§ **Provided passage**:
Why Women Kill: Truth, Lies and Labels

On September 20, 2019, CBS All Access released the first episode of a six episode podcast, entitled Why Women Kill: Truth, Lies and Labels, to help advertise for Why Women Kill. The final episode was released on October 25. Each episode, released weekly on Friday, shares the details of a woman who became a murderer. The podcast is available on Apple Podcasts, Google Podcasts, Spotify, and Stitcher Radio. Tori Telfer, a true crime writer, narrates each episode.

Reception

On review aggregator Rotten Tomatoes, the first season holds an approval rating of 67% based on 27 reviews, with an average rating of 7.6/10. The website's critical consensus reads, "Though Why Women Kill falls short of its ambitious premise, fans of Marc Cherry and his impressive cast will find much to like in its darkly soapy and stylish delights." On Metacritic, it has a weighted average score of 63 out of 100, based on 16 critics, indicating "generally favorable reviews".

§ **Material provided**:

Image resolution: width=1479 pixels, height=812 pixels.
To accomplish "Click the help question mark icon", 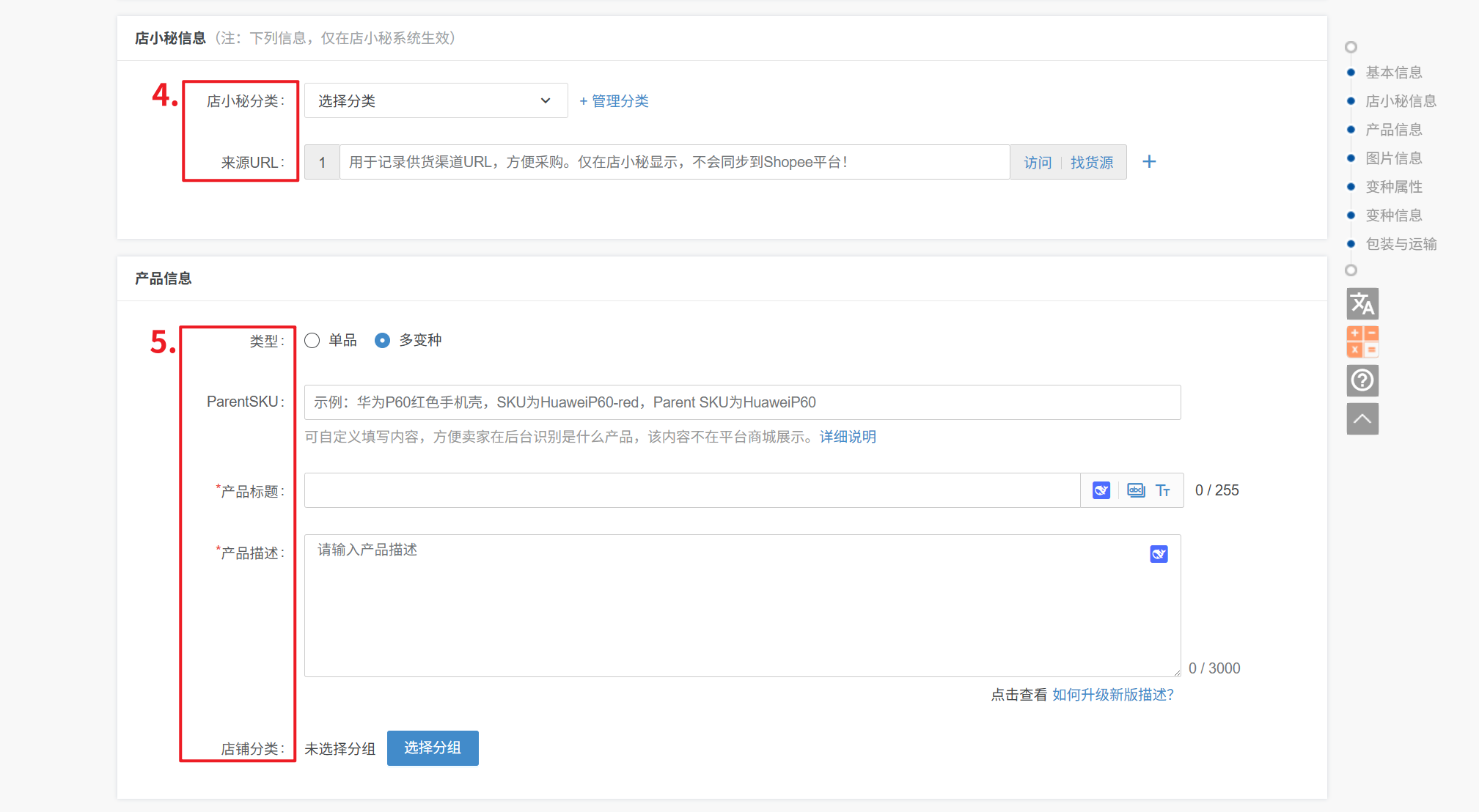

--

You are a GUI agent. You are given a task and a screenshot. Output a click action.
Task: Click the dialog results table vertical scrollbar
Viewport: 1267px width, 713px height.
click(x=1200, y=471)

§ **Work to complete**:
In the passage about Why Women Kill, who narrates each episode of the podcast?

§ **Task output**:
Tori Telfer, a true crime writer.